Trading of five Sharia-based banks has been suspended in the capital market following the Bangladesh Bank's decision to merge them due to severe financial irregularities and liquidity crises.
Although depositors of these banks have been assured that their money will be returned, the shareholders and sponsor directors are likely to lose their investments, as the combined capital of the five banks has been declared 450 per cent negative in Bangladesh Bank's financial statement.
Bangladesh Bank Governor Dr Ahsan H Mansur has announced that the shares of general investors have been set to zero without prior consultation, creating widespread concern among retail shareholders who now face significant losses.
According to market sources, uncertainty looms large over the fate of ordinary shareholders in these banks, all of which are listed on the stock exchanges. Investors and market stakeholders are questioning what will happen to their shares once the merger is finalised.
In response, the Bangladesh Securities and Exchange Commission (BSEC) has written to the central bank, urging it to proceed with the merger while safeguarding the interests of general investors.
BSEC emphasised that shareholders are not responsible for the current financial condition of the banks and should therefore not be penalised.
While the central bank has prioritised depositor protection, the lack of clarity regarding shareholder compensation has left thousands of general investors in distress, with market analysts urging urgent policy intervention to restore confidence in the capital market.
Governor Mansur explained that the share price of the five banks has been set at zero as their liabilities exceed their assets, with each Tk 10 share showing a negative net asset value of up to Tk 450. Consequently, both sponsor and general shareholders will receive no compensation.
General investor Ibrahim Ovi told The Daily Observer, "I bought shares of Exim Bank and First Security Islami Bank knowing the risks. But declaring our shares null and void is completely illegal. We will take legal recourse."
The five banks - First Security Islami Bank, Social Islami Bank (SIBL), Global Islami Bank, Union Bank, and Exim Bank - were declared non-functional under Section 15 of the Bank Resolution Ordinance 2025. Four of them were controlled by S. Alam Group, while Exim Bank was managed by businessman Nazrul Islam Mazumder, both of whom were close to the previous Awami League government.
Last October 30, the Interim Government's Advisory Council approved the proposal to merge the banks into a single new entity. The new bank will have an authorized capital of Tk 40,000 crore and a paid-up capital of Tk 35,000 crore. However, no decision has been finalized regarding compensation or share conversion for existing investors, causing further anxiety in the stock market.
Following the merger news, the share prices of the banks plummeted, with SIBL, Exim Bank, and First Security Islami Bank among the top ten losers on the Dhaka Stock Exchange (DSE), declining by 7 to 8.5 percent. Shares of Global Islami Bank and Union Bank also fell sharply.
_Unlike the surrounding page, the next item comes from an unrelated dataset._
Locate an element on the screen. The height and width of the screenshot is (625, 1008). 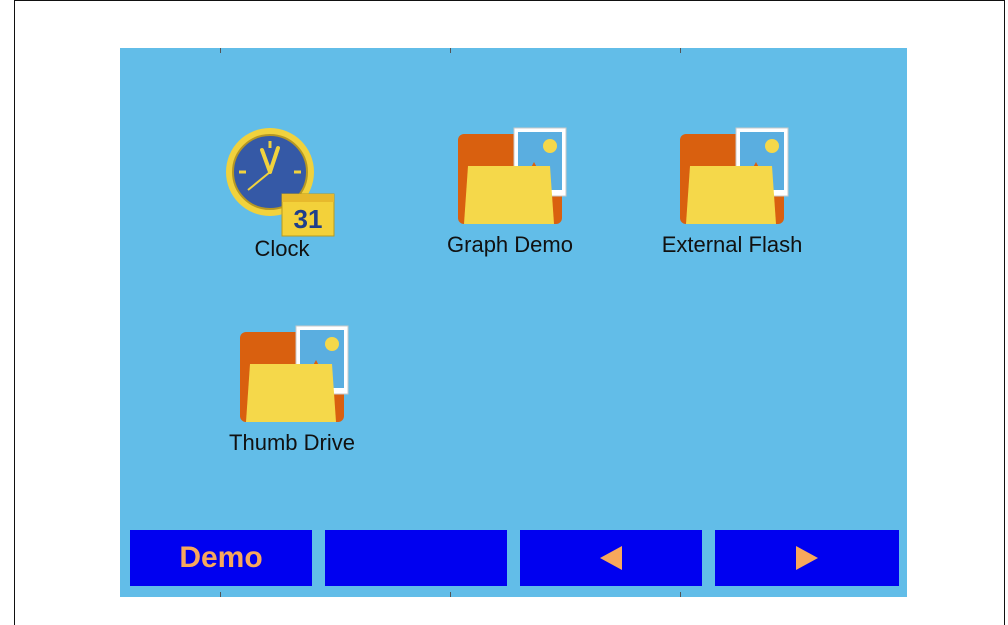
app-graph-demo: Graph Demo is located at coordinates (510, 192).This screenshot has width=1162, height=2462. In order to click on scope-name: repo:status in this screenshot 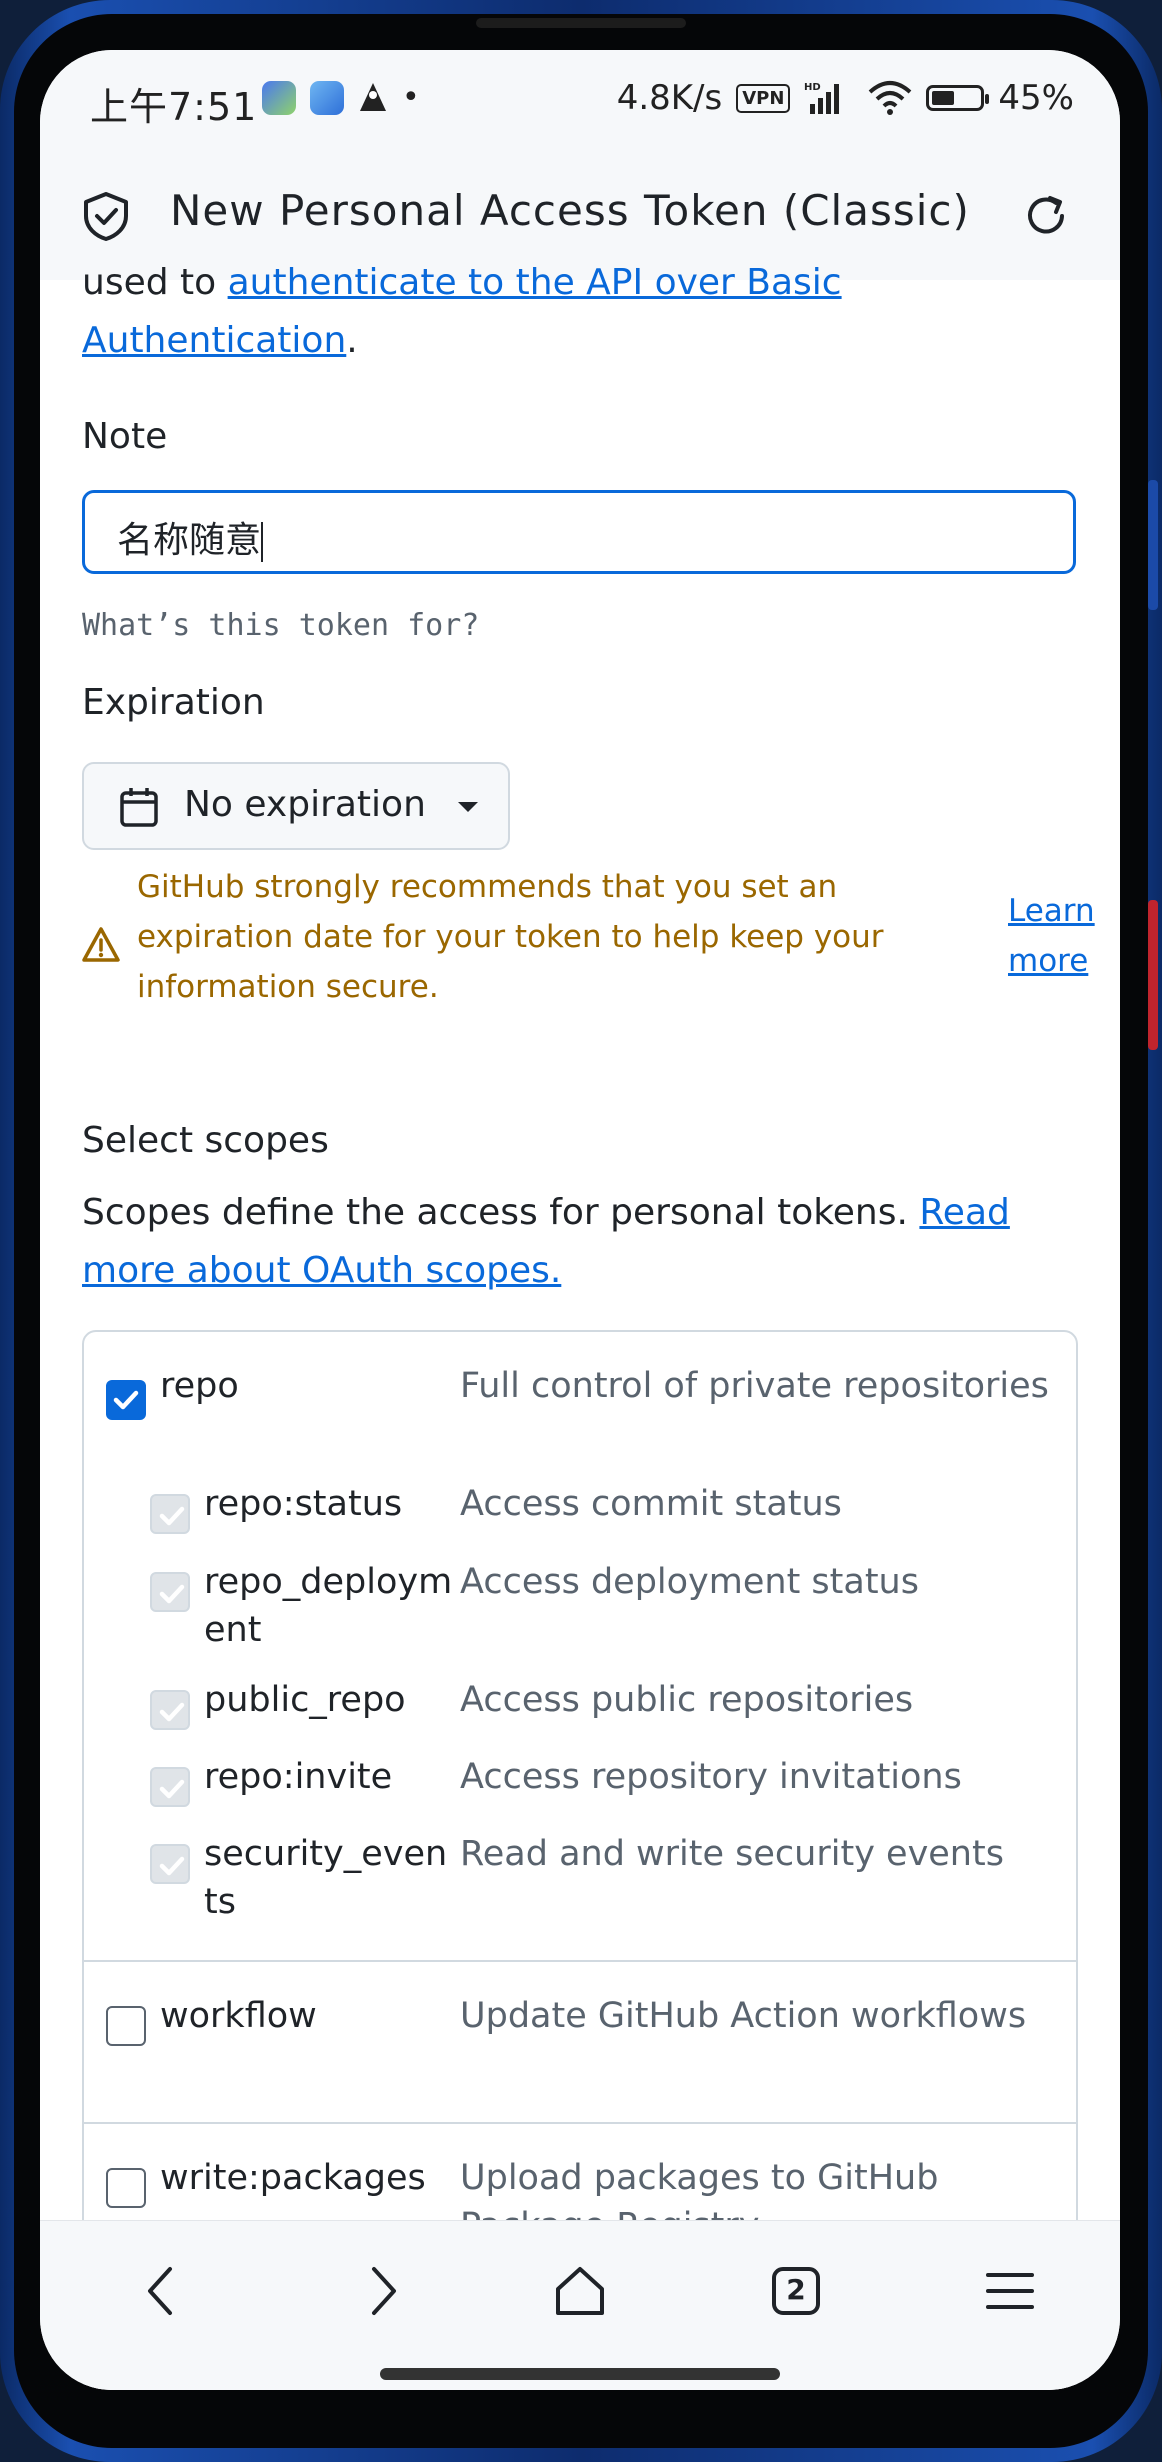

Saiful Islam, President of the DSE Brokers Association (DBA), said, "According to standard rules, when a company's liabilities exceed its assets, shareholders usually receive nothing upon liquidation. The merger plan so far appears to offer no relief package for shareholders."
Meanwhile, sources at Bangladesh Bank indicated that BSEC's recommendations will be reviewed before the merger is finalized.
BSEC has urged that all assets - including licenses, branch networks, customer bases, human resources, and brand value - be re-evaluated to determine a fair merger ratio and to ensure small investors are not unduly harmed. The regulator has also advised against delisting the banks until investor protection measures are in place.
Bangladesh Bank has assured depositors that their funds are secure. Depositors with balances below Tk 2 lakh will be allowed to withdraw their full amount in the first phase, funded by the government's Deposit Protection Fund. Withdrawal applications will begin in November under the supervision of administrators appointed by Bangladesh Bank.
Despite the dissolution of the boards, officials confirmed that banking operations such as payments, remittances, and letters of credit (LCs) will continue uninterrupted.
Incidentally, according to the Dhaka Stock Exchange (DSE), as of October 31, 68.71 per cent of the shares of SIBL were held by institutional investors, 0.87 per cent by foreign investors and 18.90 per cent by general investors.
Global Islami Bank has 53.37 per cent shares held by institutional investors and 31.20 per cent by general investors.
First Security Islami Bank has 28.90 per cent shares held by institutional investors, 0.15 per cent by foreign investors and 65.05 per cent by general investors.
Exim Bank has 27.80 per cent shares held by institutional investors, 0.55 per cent by foreign investors and 39.21 per cent by general investors.
Union Bank has 13.64 per cent shares held by institutional investors, 0.01 per cent by foreign investors and 31.86 per cent by general investors.